● Work instructions
Rewrite the lines of the records below as a numbered list, starting at the line containing "Click the Expand tab arrows icon" and ending at the line containing "pyautogui.click(x=326, y=99)", both included. Leave out any blank lines.

● Data supplied
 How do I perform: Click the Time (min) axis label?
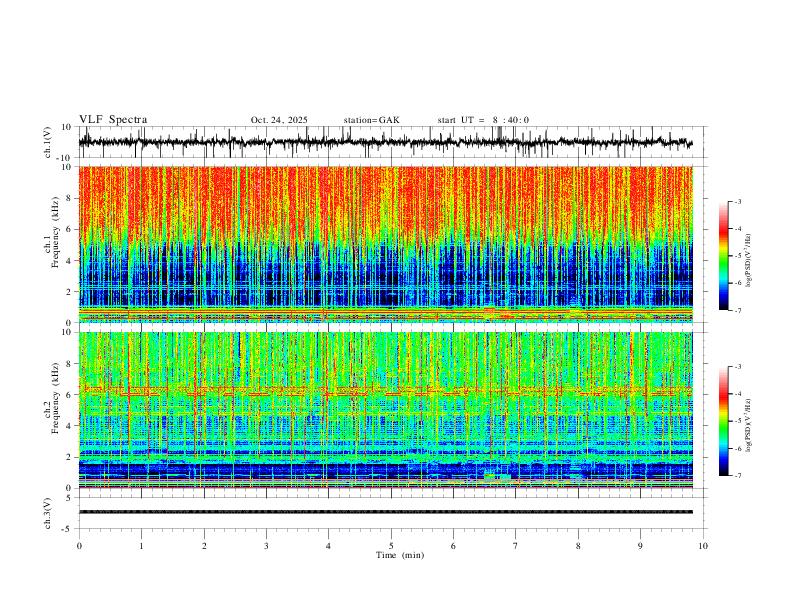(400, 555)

* * *

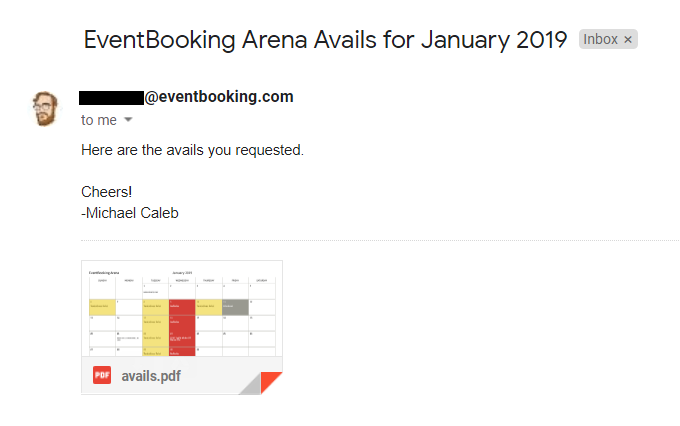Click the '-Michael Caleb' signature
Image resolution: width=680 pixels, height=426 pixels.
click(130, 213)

==

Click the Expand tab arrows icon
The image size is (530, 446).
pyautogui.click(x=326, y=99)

● Exercise output
1. Click the Expand tab arrows icon
2. The image size is (530, 446).
3. pyautogui.click(x=326, y=99)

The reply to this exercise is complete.